Impulse conduction and gap junctional remodelling by endothelin-1 in cultured neonatal rat ventricular myocytes.

Endothelin-1 (ET-1) is an important contributor to ventricular hypertrophy and failure, which are associated with arrhythmogenesis and sudden death. To elucidate the mechanism(s) underlying the arrhythmogenic effects of ET-1 we tested the hypothesis that long-term (24 hrs) exposure to ET-1 impairs impulse conduction in cultures of neonatal rat ventricular myocytes (NRVM). NRVM were seeded on micro-electrode-arrays (MEAs, Multi Channel Systems, Reutlingen, Germany) and exposed to 50 nM ET-1 for 24 hrs. Hypertrophy was assessed by morphological and molecular methods. Consecutive recordings of paced activation times from the same cultures were conducted at baseline and after 3, 6 and 24 hrs, and activation maps for each time period constructed. Gap junctional Cx43 expression was assessed using Western blot and confocal microscopy of immunofluorescence staining using anti-Cx43 antibodies. ET-1 caused hypertrophy as indicated by a 70% increase in mRNA for atrial natriuretic peptide (P < 0.05), and increased cell areas (P < 0.05) compared to control. ET-1 also caused a time-dependent decrease in conduction velocity that was evident after 3 hrs of exposure to ET-1, and was augmented at 24 hrs, compared to controls (P < 0.01). ET-1 increased total Cx43 protein by approximately 40% (P < 0.05) without affecting non- phosphorylated Cx43 (NP-Cx43) protein expression. Quantitative confocal microscopy showed a approximately 30% decrease in the Cx43 immunofluorescence per field in the ET-1 group (P < 0.05) and a reduced field stain intensity (P < 0.05), compared to controls. ET-1-induced hypertrophy was accompanied by reduction in conduction velocity and gap junctional remodelling. The reduction in conduction velocity may play a role in ET-1 induced susceptibility to arrhythmogenesis.
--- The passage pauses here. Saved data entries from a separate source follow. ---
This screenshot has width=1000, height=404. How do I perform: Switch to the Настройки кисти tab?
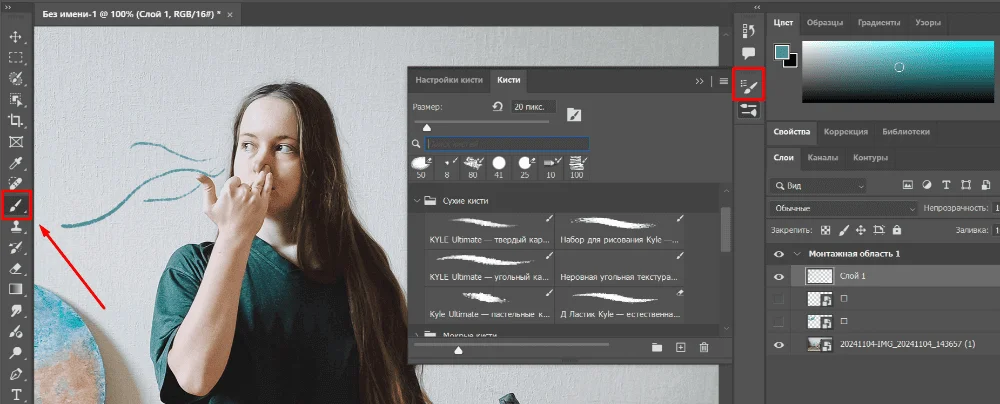(x=449, y=80)
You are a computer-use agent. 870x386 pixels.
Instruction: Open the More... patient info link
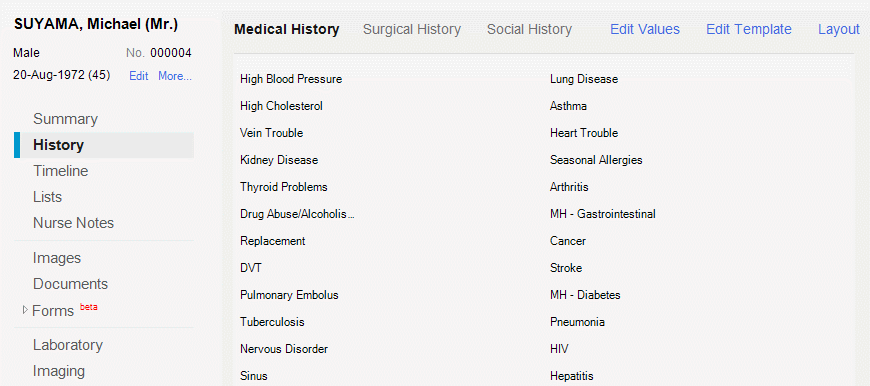click(175, 76)
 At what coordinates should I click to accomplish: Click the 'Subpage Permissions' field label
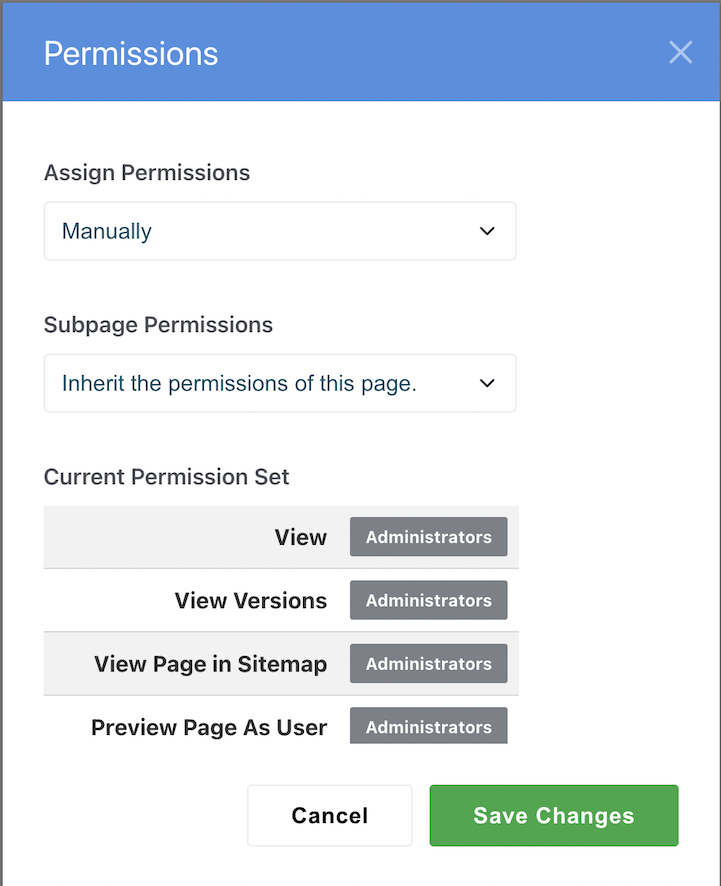coord(158,325)
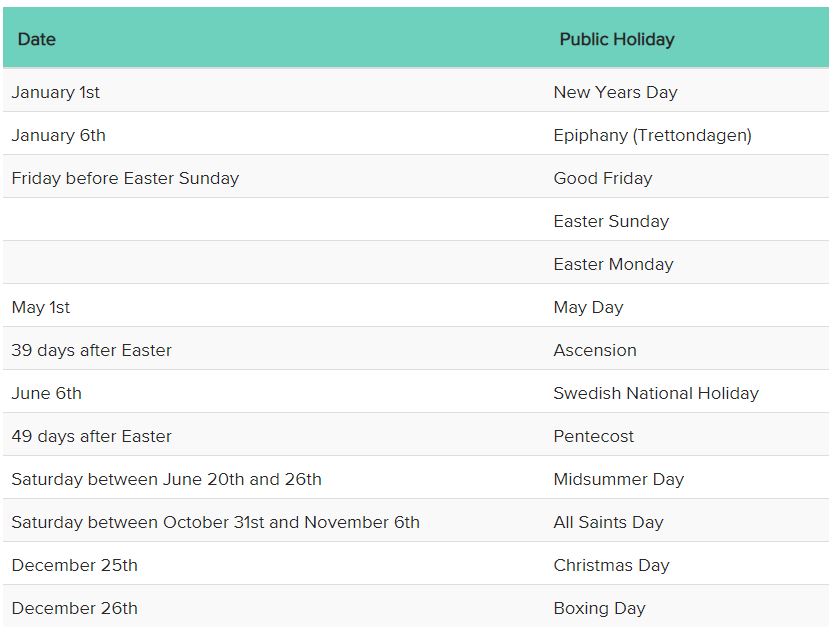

Evolution of action potential propagation and repolarization in cultured neonatal rat ventricular myocytes.

INTRODUCTION: Cultured neonatal rat ventricular myocytes (NRVM) reestablish gap junctions as they form synchronously and spontaneously beating monolayers, thus providing a useful model for studying activation and repolarization. METHODS AND RESULTS: We used the multielectrode array data acquisition system with 60 unipolar electrodes to investigate the functional organization of cultured NRVM, by determining propagation and repolarization patterns. Activation maps were constructed from the local activation times at each electrode. During days 3 to 8 in culture, QRS amplitude and dV/dt(max) increased with age. Concomitantly, with the culture maturation, QT interval (representing action potential duration) decreased, and T wave amplitude and slopes of the T wave ascending and descending limbs progressively increased. The changes in conduction velocity were different than those of the electrogram properties, slightly increasing during the first 3 to 5 days and gradually declining toward day 8 in culture. CONCLUSION: Establishment of uniform activation patterns in spontaneously firing or driven myocytes in monolayer cultures is accompanied by organization of activation and repolarization whose evolution appears in concert with that of a mature connexin43 staining pattern. The experimental techniques developed in this study provide useful tools to investigate the complex relations among gap junctions, conduction velocity, and propagation patterns, as well as a means to learn how gap junctional remodeling under pathophysiologic conditions predisposes the myocardium to arrhythmias.